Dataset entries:
>>>

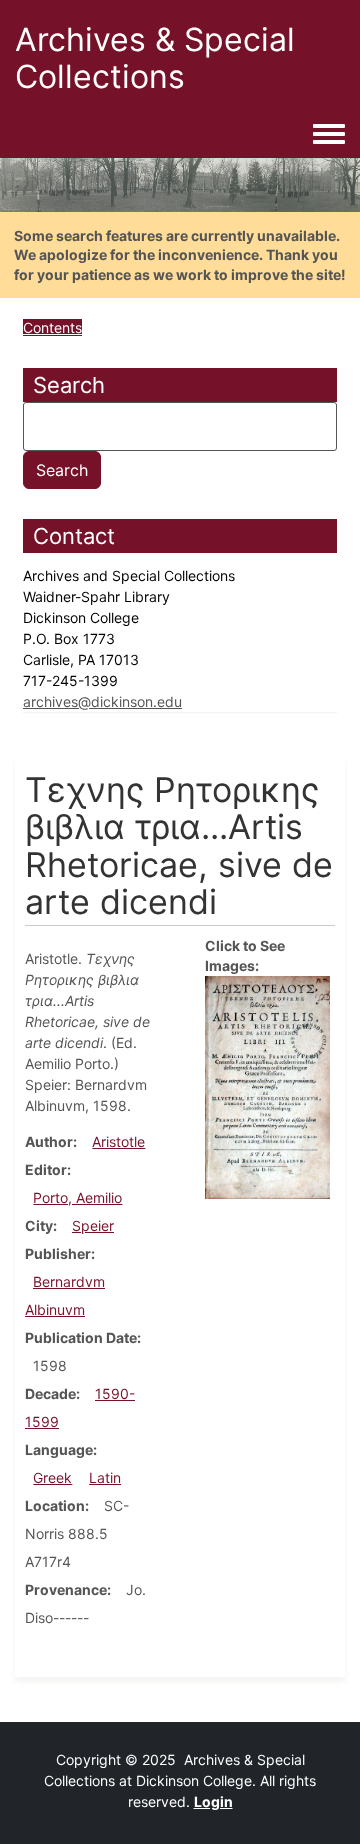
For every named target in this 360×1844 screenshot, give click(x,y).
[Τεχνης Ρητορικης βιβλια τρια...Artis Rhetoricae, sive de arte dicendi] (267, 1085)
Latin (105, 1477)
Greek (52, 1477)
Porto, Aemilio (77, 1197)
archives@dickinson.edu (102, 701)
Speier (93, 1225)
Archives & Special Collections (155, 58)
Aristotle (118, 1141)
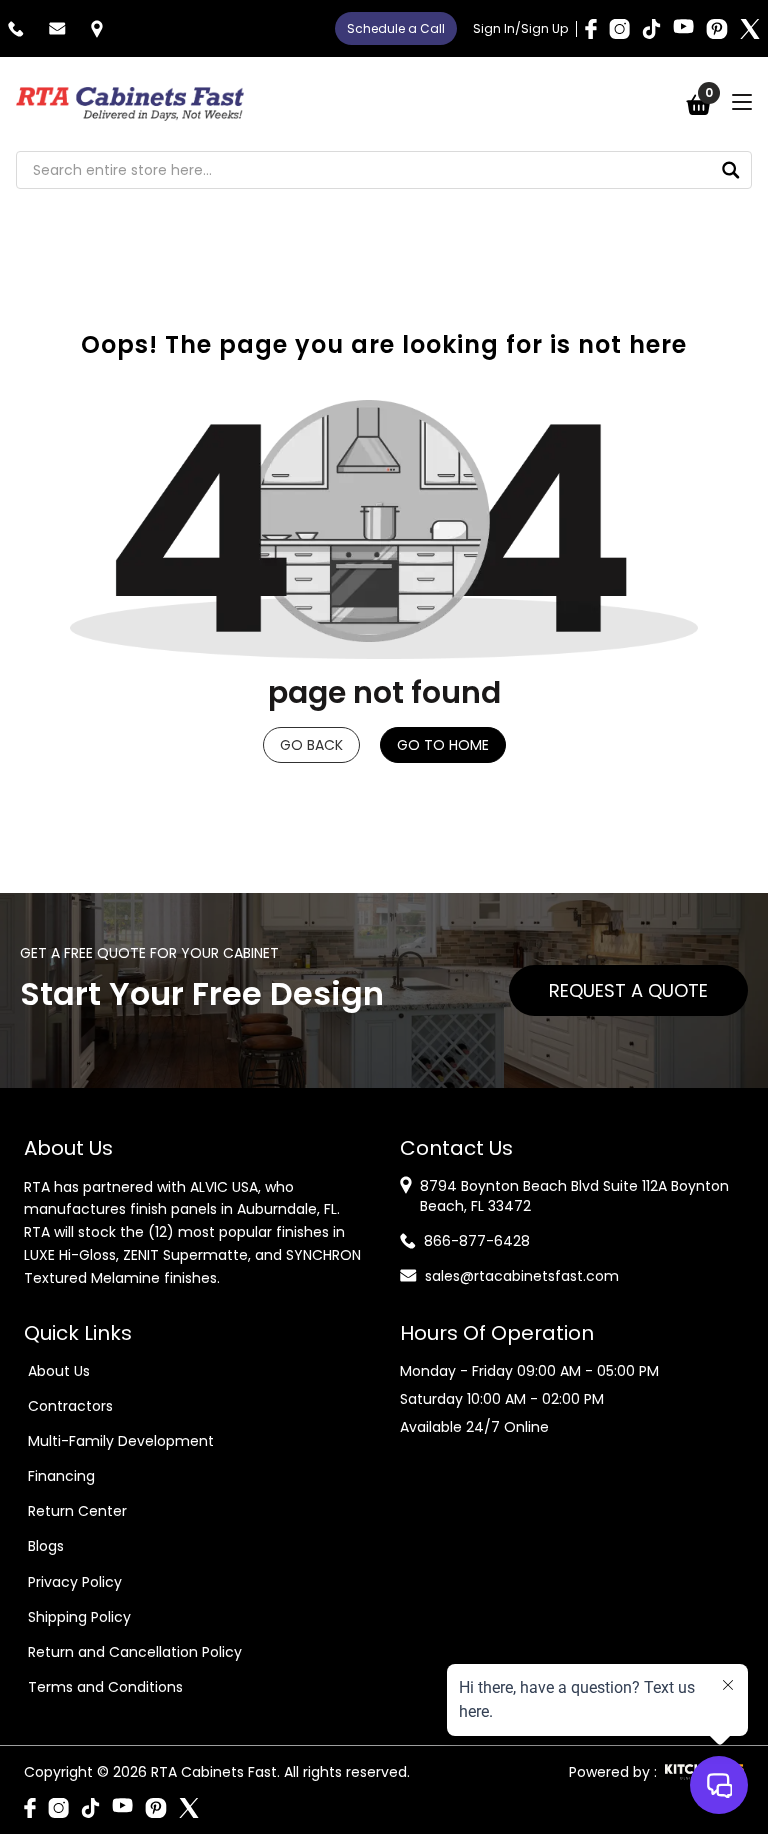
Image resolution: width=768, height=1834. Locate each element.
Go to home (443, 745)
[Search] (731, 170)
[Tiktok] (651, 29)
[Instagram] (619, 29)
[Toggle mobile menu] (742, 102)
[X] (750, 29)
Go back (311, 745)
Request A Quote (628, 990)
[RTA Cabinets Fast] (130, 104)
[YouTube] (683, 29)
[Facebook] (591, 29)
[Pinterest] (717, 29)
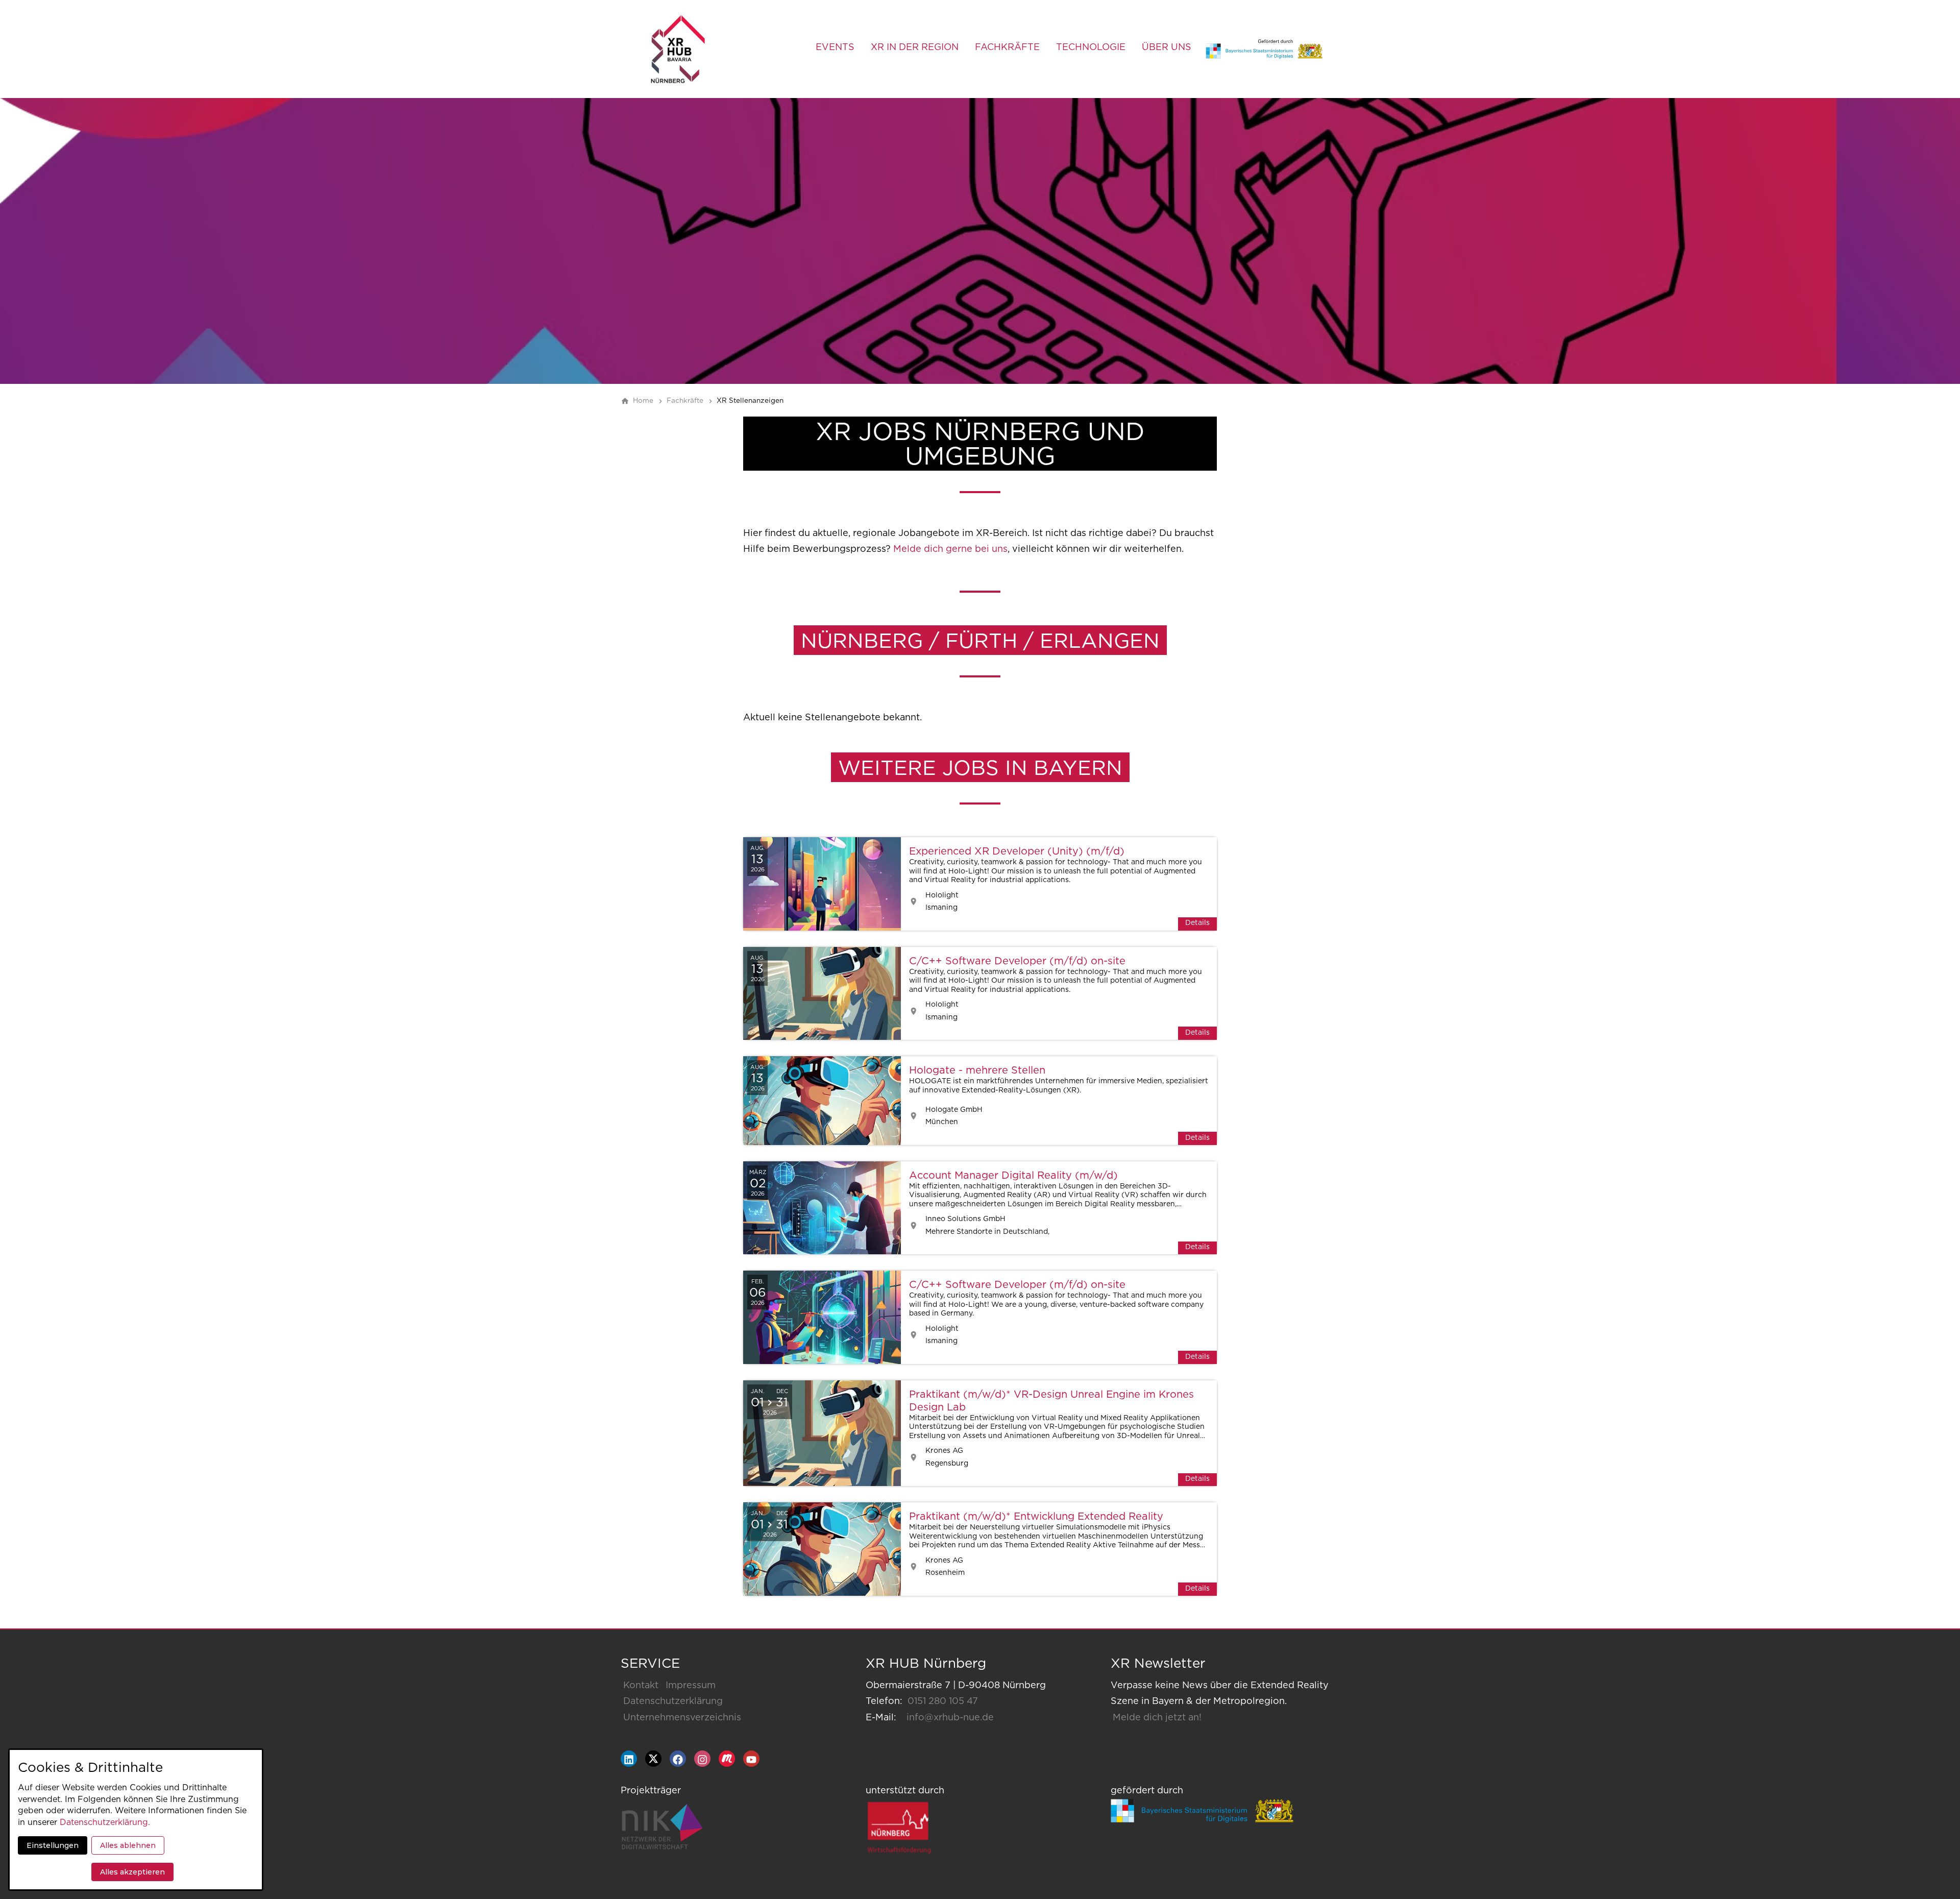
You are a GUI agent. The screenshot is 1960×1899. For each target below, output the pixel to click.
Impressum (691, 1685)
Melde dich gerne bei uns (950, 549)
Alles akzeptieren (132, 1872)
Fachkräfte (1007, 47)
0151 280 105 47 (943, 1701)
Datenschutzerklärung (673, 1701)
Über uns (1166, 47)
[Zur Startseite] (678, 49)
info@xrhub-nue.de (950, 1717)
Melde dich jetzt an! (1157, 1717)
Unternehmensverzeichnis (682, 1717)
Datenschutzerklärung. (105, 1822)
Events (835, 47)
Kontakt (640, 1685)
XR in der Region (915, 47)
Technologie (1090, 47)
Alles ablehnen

<<<

Output the data exactly. Pictures don't belong in the result.

For every named target in this 360×1844 screenshot, give click(x,y).
[Τεχνης Ρητορικης βιβλια τρια...Artis Rhetoricae, sive de arte dicendi] (267, 1085)
Latin (105, 1477)
Greek (52, 1477)
Porto, Aemilio (77, 1197)
archives@dickinson.edu (102, 701)
Speier (93, 1225)
Archives & Special Collections (155, 58)
Aristotle (118, 1141)
Image resolution: width=768, height=1834. Locate each element.
Go to home (443, 745)
[Search] (731, 170)
[Tiktok] (651, 29)
[Instagram] (619, 29)
[Toggle mobile menu] (742, 102)
[X] (750, 29)
Go back (311, 745)
Request A Quote (628, 990)
[RTA Cabinets Fast] (130, 104)
[YouTube] (683, 29)
[Facebook] (591, 29)
[Pinterest] (717, 29)
You are a GUI agent. The screenshot is 1960×1899. For each target below, output the pixel to click.
Impressum (691, 1685)
Melde dich gerne bei uns (950, 549)
Alles akzeptieren (132, 1872)
Fachkräfte (1007, 47)
0151 280 105 47 (943, 1701)
Datenschutzerklärung (673, 1701)
Über uns (1166, 47)
[Zur Startseite] (678, 49)
info@xrhub-nue.de (950, 1717)
Melde dich jetzt an! (1157, 1717)
Unternehmensverzeichnis (682, 1717)
Datenschutzerklärung. (105, 1822)
Events (835, 47)
Kontakt (640, 1685)
XR in der Region (915, 47)
Technologie (1090, 47)
Alles ablehnen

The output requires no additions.